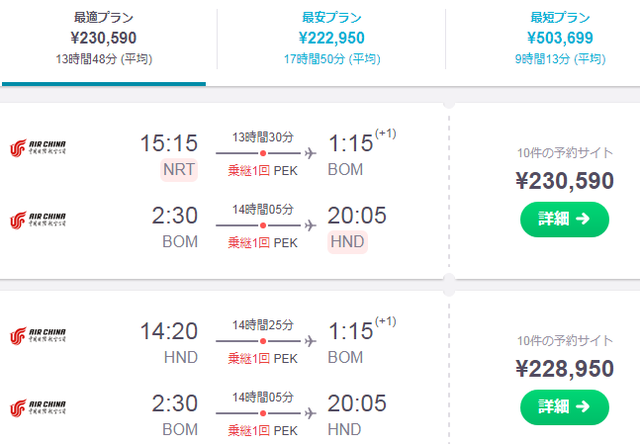Click highlighted NRT airport badge

179,169
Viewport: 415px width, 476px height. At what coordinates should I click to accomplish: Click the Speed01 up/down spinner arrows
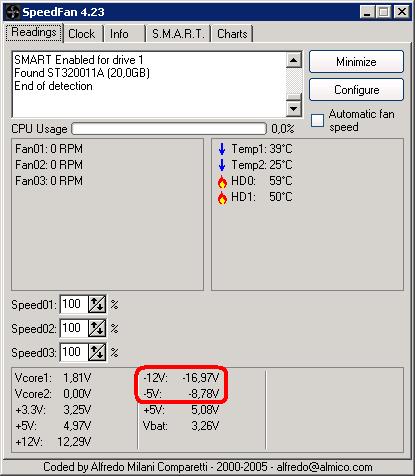click(97, 304)
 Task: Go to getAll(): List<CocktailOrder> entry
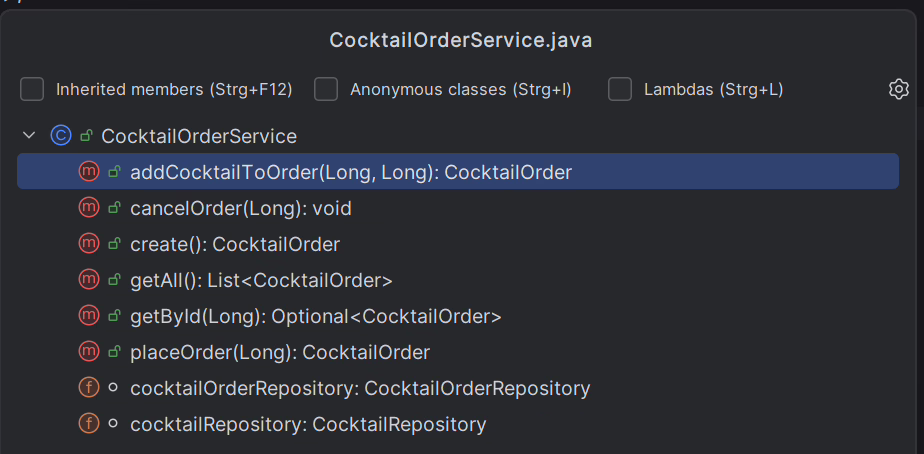coord(261,280)
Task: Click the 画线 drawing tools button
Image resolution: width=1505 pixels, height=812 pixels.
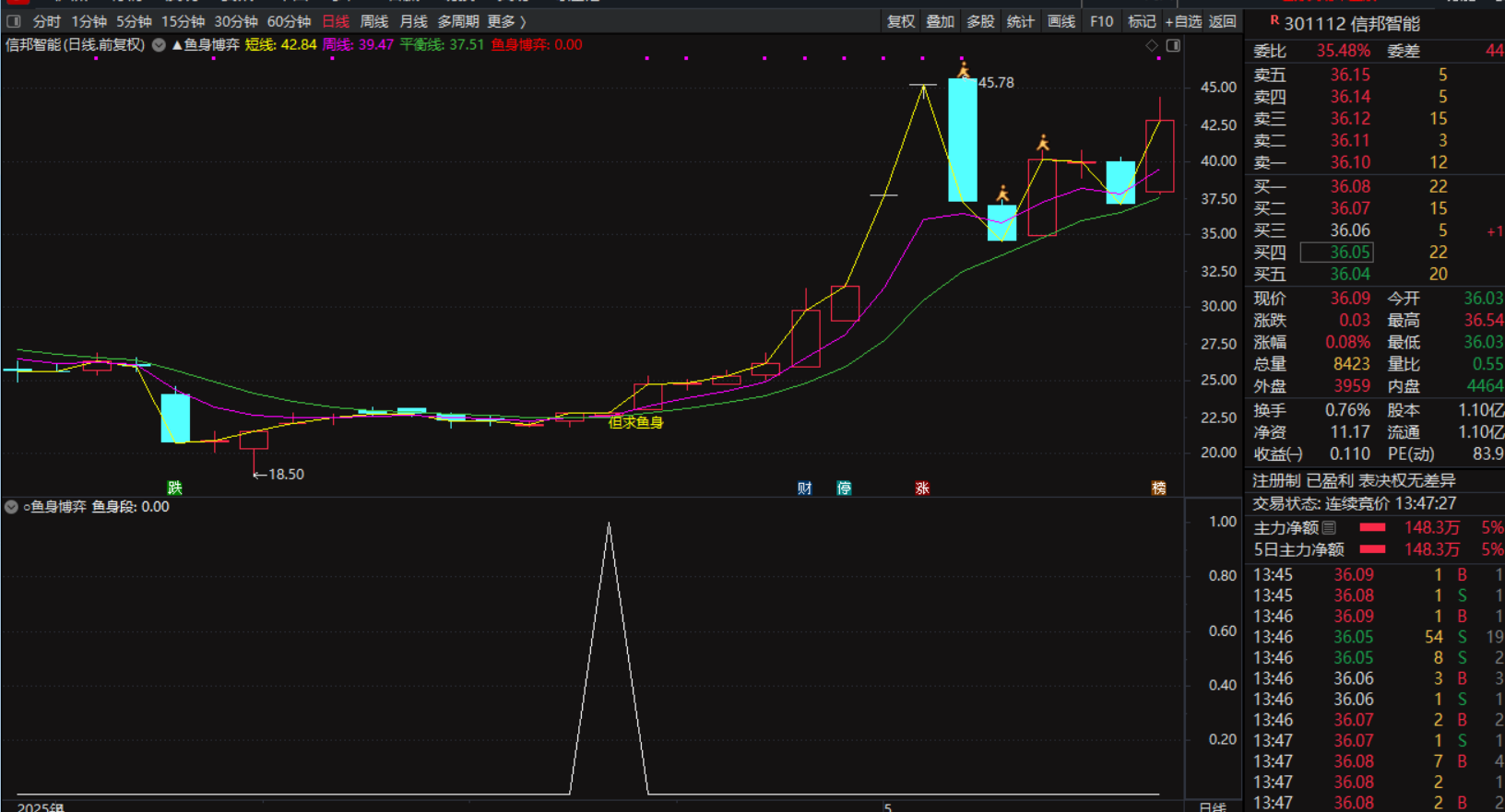Action: point(1061,21)
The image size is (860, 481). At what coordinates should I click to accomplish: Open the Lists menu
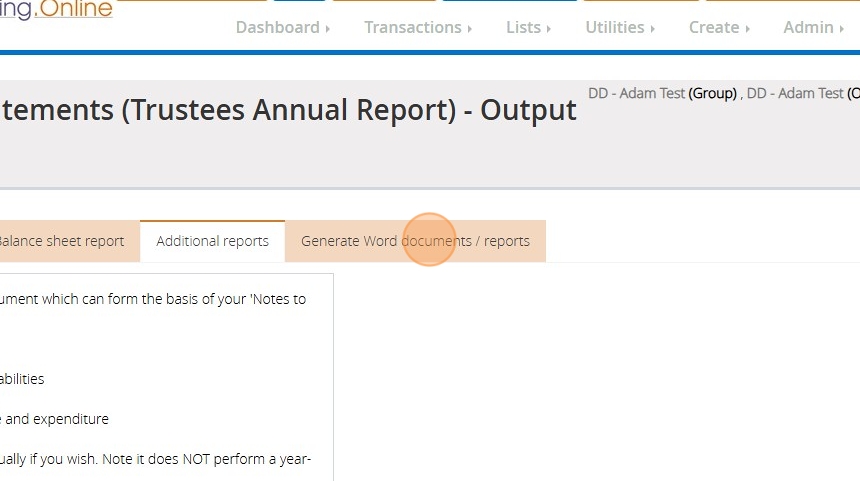click(523, 28)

════════════════

* [Task prompt]: Please quote the records above exactly, beginning at the line that contains "Task: Go to" and ending at their last line. Leave the pictures out.

* [Response box]:
 Task: Go to getAll(): List<CocktailOrder> entry
coord(261,280)
Task: Click the 画线 drawing tools button
Image resolution: width=1505 pixels, height=812 pixels.
Action: point(1061,21)
The image size is (860, 481). At what coordinates should I click to accomplish: Open the Lists menu
click(523, 28)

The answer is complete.